A few hours later, we were hustling to make it to the bus station on time. We packed ourselves into a minibus and began our journey south around 1:30 a.m. Google Maps estimates the cave to be 330 kilometers from the heart of Cairo, however, it will also highlight the lack of direct routes.

There are three ways to get to Djara: drive toward the White Desert and off-road southeast for 170 kilometers; drive to Bahariya oasis and then off-road straight south to the cave, however this route passes through areas that often are closed-off; or the route we took, drive 450 kilometers towards Farafra oasis and then off-road east for about 30 kilometers. Local Bedouins have noted the state is extending a new road that will link Farafra to Assuit, passing right by the cave. The new road is expected to be finished by the end of this year.
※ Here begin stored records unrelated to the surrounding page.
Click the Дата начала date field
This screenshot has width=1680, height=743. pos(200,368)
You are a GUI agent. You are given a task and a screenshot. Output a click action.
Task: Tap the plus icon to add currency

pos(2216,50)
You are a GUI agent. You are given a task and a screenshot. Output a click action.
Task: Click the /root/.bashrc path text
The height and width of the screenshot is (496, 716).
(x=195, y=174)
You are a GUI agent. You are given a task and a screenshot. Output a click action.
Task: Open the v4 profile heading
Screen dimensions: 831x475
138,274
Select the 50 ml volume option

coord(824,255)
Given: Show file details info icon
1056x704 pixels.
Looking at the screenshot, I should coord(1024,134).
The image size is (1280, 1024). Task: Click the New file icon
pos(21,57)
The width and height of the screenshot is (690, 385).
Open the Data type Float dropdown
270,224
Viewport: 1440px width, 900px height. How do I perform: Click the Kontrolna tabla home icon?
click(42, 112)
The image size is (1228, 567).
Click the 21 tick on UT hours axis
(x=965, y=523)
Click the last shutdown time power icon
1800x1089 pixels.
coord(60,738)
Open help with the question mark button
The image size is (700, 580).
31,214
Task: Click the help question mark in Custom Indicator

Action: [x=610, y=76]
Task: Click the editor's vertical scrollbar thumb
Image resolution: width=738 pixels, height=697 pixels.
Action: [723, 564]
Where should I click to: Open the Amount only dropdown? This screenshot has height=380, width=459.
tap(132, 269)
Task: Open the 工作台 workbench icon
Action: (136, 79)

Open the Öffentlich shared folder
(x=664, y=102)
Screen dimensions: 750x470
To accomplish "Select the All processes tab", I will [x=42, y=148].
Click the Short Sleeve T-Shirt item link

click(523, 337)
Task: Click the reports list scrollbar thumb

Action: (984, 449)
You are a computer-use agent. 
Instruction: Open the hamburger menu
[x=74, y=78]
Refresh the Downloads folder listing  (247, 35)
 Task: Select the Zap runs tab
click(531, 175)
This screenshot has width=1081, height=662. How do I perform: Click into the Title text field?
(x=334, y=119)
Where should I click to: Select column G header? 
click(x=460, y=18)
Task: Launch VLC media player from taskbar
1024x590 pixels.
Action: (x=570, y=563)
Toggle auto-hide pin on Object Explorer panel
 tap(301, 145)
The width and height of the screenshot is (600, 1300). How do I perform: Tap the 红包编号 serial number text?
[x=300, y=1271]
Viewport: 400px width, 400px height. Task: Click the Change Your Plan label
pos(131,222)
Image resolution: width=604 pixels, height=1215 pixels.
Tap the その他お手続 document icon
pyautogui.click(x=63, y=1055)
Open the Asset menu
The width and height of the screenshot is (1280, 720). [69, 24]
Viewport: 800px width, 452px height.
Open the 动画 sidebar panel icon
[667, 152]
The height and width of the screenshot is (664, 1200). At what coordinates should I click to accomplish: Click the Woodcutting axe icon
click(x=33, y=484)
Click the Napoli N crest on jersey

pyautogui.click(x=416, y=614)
Given the long drive to Djara, most trip organizers incorporate the excursion into longer trips to the southern oases. Ours, however (EGP 700), was a one-shot deal. We went to the cave and back, which I only recommend if you are comfortable with long rides and sparse bathroom opportunities.

Just as the sun began to rise, our connection to the rest of the world dwindled. We were met by Bedouins in a Land Cruiser, who welcomed us and told our driver to follow them. We abandoned the main asphalt road, turning left into nothing but stretches of grayish sand, the pathway marked by nothing more than rocks on either side of the microbus. Most –if not all– safaris to the cave use four-wheel-drive vehicles with high ground clearance, similar to the Bedouins’ car. A fact that made me a bit anxious, hoping our driver was skilled enough to manage such a bumpy safari with a Toyota microbus.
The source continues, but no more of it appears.